(Adds comment from source, details)
By Valentina Za and Stefano Bernabei
MILAN, Nov 29 (Reuters) – Italian state-owned bad loan manager AMCO said on Friday it would raise 1 billion euros ($1.1 billion) in fresh capital by the end of the year as it prepared to take on more soured bank loans.
AMCO, which is fully owned by the Treasury, has grown to play a key role in Italy’s bad loan market after taking on 18 billion euros in impaired debts from two regional lenders that were wound down in 2017.
AMCO is now set to intervene in the rescue of Banca Carige by ridding the lender of some 3 billion euros in problem loans. A source close to the matter said the capital raising would give AMCO firepower to buy Carige’s loans.
Sources have told Reuters that AMCO could also take on some 10 billion euros in impaired debt from state-owned Monte dei Paschi di Siena in a deal which Italy has been negotiating for months with EU competition authorities.
A second source close to the matter said the capital injection from the Treasury would be instrumental for the Monte dei Paschi deal.
AMCO declined to comment.
Italy is still to win approval from Brussels for the proposed Monte dei Paschi’s bad loan spin-off. A decision is expected in the next few weeks. The plan under discussion envisages sparing the bank from losses while hitting its shareholders instead, and the EU Commission needs to make sure it does not violate state aid laws.
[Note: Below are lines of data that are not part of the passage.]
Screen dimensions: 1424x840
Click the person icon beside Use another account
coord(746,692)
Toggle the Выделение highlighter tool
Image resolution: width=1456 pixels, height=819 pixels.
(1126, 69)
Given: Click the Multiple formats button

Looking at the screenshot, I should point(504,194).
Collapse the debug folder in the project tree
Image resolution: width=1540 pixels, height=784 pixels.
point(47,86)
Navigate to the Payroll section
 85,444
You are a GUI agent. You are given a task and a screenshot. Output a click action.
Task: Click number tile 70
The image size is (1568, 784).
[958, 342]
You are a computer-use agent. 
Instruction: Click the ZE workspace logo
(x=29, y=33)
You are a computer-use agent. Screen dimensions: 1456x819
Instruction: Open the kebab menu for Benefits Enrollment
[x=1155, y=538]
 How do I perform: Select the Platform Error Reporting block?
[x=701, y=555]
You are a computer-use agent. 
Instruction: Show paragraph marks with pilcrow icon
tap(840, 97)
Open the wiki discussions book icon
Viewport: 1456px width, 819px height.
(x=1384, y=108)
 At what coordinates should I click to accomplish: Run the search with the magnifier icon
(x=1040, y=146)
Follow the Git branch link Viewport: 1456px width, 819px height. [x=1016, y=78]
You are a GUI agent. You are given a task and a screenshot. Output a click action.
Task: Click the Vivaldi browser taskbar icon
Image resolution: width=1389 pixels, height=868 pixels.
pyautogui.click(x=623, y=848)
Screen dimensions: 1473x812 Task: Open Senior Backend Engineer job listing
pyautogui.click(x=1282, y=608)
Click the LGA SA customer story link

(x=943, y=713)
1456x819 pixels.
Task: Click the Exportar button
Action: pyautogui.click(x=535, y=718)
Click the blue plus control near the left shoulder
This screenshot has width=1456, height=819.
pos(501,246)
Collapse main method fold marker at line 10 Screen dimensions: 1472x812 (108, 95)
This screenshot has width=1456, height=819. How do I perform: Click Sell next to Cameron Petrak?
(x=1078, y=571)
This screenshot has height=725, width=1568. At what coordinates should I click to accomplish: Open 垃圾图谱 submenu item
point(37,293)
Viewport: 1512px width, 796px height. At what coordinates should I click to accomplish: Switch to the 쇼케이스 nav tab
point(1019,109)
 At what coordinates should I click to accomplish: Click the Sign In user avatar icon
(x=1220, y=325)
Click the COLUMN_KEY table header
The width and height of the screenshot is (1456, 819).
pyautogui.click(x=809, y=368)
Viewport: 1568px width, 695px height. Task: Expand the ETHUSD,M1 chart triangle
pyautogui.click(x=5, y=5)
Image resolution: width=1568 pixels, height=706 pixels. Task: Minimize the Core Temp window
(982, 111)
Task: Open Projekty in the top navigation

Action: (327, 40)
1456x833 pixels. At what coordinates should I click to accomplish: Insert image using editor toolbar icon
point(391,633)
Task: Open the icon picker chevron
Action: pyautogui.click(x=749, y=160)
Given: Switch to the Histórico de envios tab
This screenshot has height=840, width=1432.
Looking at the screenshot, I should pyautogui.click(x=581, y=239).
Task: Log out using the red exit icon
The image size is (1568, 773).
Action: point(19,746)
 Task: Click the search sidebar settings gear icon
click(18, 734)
The latest bad loan clean-up at Monte dei Paschi is seen as key for the Treasury to be able to find a buyer for the lender and re-privatise it by the end of 2021 as agreed with the EU Commission.
In the past three years Italian banks have shed some 180 billion euros in loans that turned sour during a deep recession. Such sales are normally carried out at a loss, requiring lenders to have ample capital buffers.
AMCO can play a role in helping weaker lenders to shed soured debts because it needs lower returns compared with a regular speculative investor, and can therefore afford to pay a higher price for the loans it buys off banks.
“The capital boost will support AMCO in its goal of expanding its business, boosting assets under management, through the purchase of new portfolios,” AMCO said in a statement.